The following is a letter Keys Last Stand sent to the State of Florida regarding Pier B’s request to expand their cruise port and extend their lease. A description of what’s happening from Key West Progress‘ Ray Warren is below our letter.

May 18, 2023

Jason Andreotta
Florida Department of Environmental Protection
Southeast District (WPB)
3301 Gun Club Road, MSC7210-1
West Palm Beach, Florida 33406

RE: Request to Modify Existing Submerged Lands Lease

Pier B Development Corp.
BOT Lease No. 440020075, Site No. 166412 / Project No. 401305
Parcel No. 00000200-000203, Monroe County – SLERC

Dear Mr. Andreotta,

Last Stand requests that you do not grant the Request to Modify Existing Submerged Lands Lease for Pier B Development Corp. We believe opposing this request is reasonable based on the following:

  • The Citizens of Key West have repeatedly shown their desire for limiting the size of cruise ships in port. Pier B’s request would enlarge the lease of Florida state submerged land to Pier B by 40% and will allow larger cruise ships to berth. Additionally, Pier B’s request also provides a provision to extend the lease of the state land to Pier B for an additional 25 years. Pier B’s proposal is in opposition to the public interest of the people of Key West.
  • The Pier B Cruiseport operates in an environmentally sensitive area, designated as Outstanding Florida Waters and within the FL Keys Area of Critical State Concern and the FL Keys National Marine Sanctuary. This area is federally designated critical habitat for two coral species listed under the Endangered Species Act (Staghorn and Elkhorn coral); and is proposed to be designated as critical habitat for five additional ESA-listed corals: Lobed star coral, Mountainous star coral, Boulder star coral, Pillar coral, and Rough cactus coral. Colonies of two of these federally listed threatened species were documented by City contracted engineers within 500’ of the Pier B cruiseport in 2020. Neither Pier B nor the State has addressed how larger ships using the larger lease area may impact sensitive marine resources including endangered species.
  • The Pier B Cruiseport berthing structure was designed to mitigate cruise ship-generated turbidity and reduce the potential for serious environmental harm. Engineering studies did not consider ships larger than those authorized by the current lease. Neither Pier B nor the State has addressed how larger ships using the larger lease area may impact turbidity levels in local waters and associated environmental harm.

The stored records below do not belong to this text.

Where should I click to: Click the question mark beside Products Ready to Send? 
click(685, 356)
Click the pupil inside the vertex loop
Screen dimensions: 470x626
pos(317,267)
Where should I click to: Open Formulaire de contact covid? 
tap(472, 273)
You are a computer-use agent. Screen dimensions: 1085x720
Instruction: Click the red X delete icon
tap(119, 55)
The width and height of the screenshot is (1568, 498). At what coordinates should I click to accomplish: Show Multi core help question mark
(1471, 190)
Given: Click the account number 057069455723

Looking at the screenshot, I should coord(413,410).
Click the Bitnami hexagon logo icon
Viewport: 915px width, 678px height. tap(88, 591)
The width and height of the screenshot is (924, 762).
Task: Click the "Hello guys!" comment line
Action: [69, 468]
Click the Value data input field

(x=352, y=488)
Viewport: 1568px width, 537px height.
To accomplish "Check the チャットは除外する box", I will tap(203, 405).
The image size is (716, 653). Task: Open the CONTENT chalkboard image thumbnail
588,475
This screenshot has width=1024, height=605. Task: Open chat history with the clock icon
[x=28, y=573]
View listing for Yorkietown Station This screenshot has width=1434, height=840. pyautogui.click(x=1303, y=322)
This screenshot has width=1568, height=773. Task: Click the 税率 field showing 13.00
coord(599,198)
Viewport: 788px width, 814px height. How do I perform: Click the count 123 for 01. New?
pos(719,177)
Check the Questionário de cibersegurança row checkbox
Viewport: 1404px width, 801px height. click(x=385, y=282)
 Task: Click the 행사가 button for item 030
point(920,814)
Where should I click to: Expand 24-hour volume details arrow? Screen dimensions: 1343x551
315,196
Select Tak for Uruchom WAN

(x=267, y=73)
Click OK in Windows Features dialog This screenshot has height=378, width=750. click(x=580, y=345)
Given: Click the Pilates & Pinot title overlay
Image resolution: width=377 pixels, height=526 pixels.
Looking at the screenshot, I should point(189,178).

If Pier B’s request is approved, the practical effect it will have is to tie up the submerged land for decades, hurt an environmentally sensitive area and provide little benefit to the Citizens of Key West.

Thank you for considering our position.
Mary Spillane
On Behalf of the Last Stand Board of Directors

Last Stand | P.O. Box 146 | Key West, FL 33041| |

Mary Spillane
Executive Coordinator
Last Stand of the Florida Keys

Re: Tonight’s special City Commission meeting to respond to Pier B’s request to the state to expand its lease of state lands. There is more to it than the expansion. There is also a pre-emptive request to lock the expansion in for decades to come.

Tucked into the proposal to enlarge the lease of Florida state submerged land to Pier B by 40%, is a provision to extend the lease to Pier B of the state lands it utilizes by 25 years. The lease is currently slated to expire on February 6, 2025. The proposal, after enlarging the leased area, proposes to extend the lease by an additional 25 years, (apparently until after 2050).

The last time the lease was renewed in 2015, it was for only ten years. Pier B, in its application to enlarge the footprint of its leased lands says: “there is significant long-term planning, maintenance AND CONSTRUCTION WORK [emphasis added] required to keep a cruise port operational and safe for the general public, which requires a substantial long-term financial commitment.”

The practical effect will be to tie up the submerged land for decades and complicate future efforts to move away from massive cruise ships. The rationale they provided also seems to indicate plans to expand operations as much as possible within the new land lease, and to do so two and a half times longer than the last lease renewal.

The effect of permanently expanding the footprint allowed for Pier B ships on the existing city owned mooring dolphin is not clear. But the expanded footprint might certainly allow construction of Pier B’s own mooring point within the same parameters. Either way, the intent is clearly to expand the footprint for mooring large ships at Pier B and to lock in that expansion for decades.